--- SUPPLIED DATA ---

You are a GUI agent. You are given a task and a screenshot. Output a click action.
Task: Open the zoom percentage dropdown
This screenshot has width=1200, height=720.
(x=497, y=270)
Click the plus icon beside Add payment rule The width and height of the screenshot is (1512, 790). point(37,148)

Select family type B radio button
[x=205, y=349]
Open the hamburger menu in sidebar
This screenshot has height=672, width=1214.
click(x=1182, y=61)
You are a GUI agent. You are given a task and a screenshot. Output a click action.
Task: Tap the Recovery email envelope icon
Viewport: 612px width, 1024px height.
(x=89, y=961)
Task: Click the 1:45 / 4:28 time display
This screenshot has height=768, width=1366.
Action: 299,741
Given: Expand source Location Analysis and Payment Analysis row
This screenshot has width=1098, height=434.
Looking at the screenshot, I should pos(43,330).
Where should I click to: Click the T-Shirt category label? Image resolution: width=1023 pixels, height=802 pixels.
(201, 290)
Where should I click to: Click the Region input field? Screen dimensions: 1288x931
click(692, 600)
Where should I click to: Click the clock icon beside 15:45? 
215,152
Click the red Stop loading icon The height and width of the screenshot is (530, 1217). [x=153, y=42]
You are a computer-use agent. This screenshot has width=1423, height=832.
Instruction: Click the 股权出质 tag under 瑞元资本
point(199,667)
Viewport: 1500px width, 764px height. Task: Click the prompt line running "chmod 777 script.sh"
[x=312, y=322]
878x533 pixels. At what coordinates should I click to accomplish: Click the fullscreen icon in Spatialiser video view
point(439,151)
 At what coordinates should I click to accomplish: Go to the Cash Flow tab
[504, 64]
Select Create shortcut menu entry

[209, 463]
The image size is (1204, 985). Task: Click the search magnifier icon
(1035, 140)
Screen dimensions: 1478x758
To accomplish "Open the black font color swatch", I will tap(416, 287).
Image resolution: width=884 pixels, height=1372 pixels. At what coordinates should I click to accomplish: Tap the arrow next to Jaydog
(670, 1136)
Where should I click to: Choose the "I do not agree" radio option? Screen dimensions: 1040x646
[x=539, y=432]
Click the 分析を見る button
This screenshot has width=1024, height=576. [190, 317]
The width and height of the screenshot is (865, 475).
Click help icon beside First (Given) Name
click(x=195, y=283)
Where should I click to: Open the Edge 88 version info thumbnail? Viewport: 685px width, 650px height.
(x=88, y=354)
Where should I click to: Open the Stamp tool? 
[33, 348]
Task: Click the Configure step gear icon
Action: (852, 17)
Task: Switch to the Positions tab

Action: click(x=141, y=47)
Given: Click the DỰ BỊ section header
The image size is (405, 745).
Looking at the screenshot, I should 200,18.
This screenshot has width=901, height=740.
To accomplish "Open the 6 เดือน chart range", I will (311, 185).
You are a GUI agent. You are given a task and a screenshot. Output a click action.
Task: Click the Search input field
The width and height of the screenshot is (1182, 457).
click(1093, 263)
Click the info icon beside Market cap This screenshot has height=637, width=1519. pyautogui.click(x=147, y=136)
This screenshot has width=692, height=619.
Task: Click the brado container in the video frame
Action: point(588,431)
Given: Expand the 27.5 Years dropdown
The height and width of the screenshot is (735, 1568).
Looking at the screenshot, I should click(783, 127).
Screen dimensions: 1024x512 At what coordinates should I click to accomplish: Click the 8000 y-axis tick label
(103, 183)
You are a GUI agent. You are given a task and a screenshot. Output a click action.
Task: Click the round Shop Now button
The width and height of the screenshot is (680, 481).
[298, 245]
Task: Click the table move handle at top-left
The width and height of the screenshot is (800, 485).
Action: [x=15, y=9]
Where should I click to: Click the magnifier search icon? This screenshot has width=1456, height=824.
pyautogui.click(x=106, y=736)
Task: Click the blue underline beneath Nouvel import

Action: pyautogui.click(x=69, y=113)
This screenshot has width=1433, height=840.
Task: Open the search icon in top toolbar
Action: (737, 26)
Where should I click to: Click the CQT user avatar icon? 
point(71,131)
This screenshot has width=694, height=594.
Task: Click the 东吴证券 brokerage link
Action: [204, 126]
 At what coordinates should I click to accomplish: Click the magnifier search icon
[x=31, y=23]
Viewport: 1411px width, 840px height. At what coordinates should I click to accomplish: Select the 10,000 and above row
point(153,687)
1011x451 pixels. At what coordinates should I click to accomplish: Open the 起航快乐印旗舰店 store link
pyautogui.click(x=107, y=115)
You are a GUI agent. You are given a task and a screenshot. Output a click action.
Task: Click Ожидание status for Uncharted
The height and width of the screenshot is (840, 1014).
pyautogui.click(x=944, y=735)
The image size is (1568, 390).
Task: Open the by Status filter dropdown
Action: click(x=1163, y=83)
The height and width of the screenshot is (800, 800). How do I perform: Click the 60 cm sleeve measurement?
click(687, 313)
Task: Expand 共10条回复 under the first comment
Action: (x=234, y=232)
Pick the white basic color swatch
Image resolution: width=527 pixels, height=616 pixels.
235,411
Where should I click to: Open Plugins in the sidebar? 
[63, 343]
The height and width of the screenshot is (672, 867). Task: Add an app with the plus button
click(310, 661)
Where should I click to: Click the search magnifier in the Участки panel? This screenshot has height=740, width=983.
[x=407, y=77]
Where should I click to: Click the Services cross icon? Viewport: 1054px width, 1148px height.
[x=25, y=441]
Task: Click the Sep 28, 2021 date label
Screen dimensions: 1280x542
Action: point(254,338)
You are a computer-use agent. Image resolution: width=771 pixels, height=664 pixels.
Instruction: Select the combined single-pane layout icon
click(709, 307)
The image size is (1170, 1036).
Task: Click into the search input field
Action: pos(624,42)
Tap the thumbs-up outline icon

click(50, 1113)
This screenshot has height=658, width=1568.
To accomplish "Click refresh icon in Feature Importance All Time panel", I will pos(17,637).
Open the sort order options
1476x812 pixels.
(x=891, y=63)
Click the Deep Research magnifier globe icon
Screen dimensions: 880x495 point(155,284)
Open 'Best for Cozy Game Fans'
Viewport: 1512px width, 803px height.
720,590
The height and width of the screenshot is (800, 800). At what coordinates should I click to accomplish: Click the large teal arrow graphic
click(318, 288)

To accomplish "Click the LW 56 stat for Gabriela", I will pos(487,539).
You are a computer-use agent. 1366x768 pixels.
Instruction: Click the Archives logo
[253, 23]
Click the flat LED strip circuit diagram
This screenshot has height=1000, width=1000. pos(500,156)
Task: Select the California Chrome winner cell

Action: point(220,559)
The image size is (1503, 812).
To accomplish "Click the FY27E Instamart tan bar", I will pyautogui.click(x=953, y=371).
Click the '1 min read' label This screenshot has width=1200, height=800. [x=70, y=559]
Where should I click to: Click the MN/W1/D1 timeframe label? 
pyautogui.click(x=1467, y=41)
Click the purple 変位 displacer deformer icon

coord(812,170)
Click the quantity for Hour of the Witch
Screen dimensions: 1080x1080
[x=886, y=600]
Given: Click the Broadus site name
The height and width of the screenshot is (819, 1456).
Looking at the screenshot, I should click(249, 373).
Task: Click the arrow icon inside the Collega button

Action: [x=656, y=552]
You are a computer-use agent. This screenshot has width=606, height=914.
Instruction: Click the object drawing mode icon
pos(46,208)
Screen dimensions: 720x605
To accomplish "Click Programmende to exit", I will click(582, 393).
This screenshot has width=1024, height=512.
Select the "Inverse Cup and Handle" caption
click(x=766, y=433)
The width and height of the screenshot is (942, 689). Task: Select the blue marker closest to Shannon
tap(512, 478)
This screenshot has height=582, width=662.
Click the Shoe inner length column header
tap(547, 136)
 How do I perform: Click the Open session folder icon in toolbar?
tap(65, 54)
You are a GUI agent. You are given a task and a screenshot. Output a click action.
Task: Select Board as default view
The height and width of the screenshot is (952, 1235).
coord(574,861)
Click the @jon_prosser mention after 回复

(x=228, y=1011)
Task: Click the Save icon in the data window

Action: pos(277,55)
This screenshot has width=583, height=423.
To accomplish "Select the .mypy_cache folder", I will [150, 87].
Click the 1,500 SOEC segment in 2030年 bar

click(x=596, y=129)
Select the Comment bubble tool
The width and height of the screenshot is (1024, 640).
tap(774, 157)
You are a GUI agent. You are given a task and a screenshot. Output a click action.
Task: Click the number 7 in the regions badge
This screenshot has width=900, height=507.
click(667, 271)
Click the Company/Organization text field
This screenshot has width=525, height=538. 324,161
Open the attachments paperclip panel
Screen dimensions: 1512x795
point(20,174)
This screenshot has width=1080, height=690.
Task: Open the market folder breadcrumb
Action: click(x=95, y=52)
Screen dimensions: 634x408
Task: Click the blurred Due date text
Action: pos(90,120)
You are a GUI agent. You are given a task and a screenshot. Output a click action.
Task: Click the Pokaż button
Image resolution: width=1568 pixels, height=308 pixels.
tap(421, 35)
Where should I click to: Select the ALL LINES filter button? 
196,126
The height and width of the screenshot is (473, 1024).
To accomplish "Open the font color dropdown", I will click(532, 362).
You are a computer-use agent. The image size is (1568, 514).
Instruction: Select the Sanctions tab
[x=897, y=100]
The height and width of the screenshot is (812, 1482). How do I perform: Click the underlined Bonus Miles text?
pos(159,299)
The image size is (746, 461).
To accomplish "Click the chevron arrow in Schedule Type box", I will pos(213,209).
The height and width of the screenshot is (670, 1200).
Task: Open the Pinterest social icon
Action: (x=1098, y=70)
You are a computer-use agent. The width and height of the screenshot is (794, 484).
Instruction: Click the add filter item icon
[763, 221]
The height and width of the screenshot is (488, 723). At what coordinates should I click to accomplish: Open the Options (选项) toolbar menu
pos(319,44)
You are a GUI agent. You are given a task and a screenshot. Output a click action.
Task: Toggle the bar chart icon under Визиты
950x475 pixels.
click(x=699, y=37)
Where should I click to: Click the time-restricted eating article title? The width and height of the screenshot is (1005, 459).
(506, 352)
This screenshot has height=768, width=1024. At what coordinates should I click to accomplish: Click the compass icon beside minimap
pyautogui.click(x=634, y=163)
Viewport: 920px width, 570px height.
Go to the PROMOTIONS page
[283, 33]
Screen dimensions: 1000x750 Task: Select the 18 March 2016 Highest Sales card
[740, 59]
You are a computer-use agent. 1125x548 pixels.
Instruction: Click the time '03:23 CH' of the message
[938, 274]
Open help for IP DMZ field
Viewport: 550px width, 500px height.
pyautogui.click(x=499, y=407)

---

TASK TO CARRY OUT: In the records above, find each line that mentions the string "swatch", then copy it.

TASK OUTPUT:
To accomplish "Open the black font color swatch", I will tap(416, 287).
Pick the white basic color swatch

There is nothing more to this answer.